Rewrite the listing from its start through the line containing "Looking at the screenshot, I should click(1115, 389).", replacing "Firefox" with "Chrome" and leaving everything else unchanged.

◇ ◇ ◇ ◇ ◇ ◇ ◇

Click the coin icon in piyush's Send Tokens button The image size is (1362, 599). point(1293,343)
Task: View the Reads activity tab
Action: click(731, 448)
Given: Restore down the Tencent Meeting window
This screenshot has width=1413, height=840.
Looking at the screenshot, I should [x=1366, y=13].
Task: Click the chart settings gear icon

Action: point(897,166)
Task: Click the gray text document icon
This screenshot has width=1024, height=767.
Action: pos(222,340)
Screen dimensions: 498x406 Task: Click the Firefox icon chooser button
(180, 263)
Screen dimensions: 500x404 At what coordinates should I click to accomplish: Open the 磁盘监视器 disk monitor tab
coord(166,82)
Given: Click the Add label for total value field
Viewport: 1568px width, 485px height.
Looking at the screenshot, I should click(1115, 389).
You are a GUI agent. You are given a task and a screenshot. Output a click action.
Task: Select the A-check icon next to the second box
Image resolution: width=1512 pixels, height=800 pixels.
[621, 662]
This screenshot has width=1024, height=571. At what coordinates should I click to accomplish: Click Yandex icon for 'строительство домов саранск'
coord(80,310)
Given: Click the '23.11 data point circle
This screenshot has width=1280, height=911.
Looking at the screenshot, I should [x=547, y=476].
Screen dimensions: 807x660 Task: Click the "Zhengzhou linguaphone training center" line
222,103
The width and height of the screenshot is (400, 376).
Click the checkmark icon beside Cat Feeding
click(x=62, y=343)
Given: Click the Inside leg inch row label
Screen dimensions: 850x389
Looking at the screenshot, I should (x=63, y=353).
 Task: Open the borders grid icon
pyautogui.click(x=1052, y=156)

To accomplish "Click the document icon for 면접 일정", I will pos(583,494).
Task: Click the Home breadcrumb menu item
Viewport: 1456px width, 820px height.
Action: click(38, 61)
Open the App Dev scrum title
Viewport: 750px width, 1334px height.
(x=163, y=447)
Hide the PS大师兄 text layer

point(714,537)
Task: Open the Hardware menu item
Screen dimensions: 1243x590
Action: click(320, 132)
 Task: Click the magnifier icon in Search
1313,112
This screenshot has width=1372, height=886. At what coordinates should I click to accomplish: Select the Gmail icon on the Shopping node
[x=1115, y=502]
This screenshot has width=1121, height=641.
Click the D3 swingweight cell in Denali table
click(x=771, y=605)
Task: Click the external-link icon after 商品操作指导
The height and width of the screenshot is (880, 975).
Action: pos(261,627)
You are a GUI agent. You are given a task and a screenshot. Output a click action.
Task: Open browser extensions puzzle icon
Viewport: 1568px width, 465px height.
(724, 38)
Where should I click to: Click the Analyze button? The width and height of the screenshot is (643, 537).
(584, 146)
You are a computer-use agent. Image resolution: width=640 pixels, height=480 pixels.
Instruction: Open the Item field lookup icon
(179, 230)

◇ ◇ ◇ ◇ ◇ ◇ ◇

### THE COMPLETED TASK
Click the coin icon in piyush's Send Tokens button The image size is (1362, 599). point(1293,343)
Task: View the Reads activity tab
Action: click(731, 448)
Given: Restore down the Tencent Meeting window
This screenshot has width=1413, height=840.
Looking at the screenshot, I should [x=1366, y=13].
Task: Click the chart settings gear icon

Action: point(897,166)
Task: Click the gray text document icon
This screenshot has width=1024, height=767.
Action: pos(222,340)
Screen dimensions: 498x406 Task: Click the Chrome icon chooser button
(180, 263)
Screen dimensions: 500x404 At what coordinates should I click to accomplish: Open the 磁盘监视器 disk monitor tab
coord(166,82)
Given: Click the Add label for total value field
Viewport: 1568px width, 485px height.
Looking at the screenshot, I should click(1115, 389).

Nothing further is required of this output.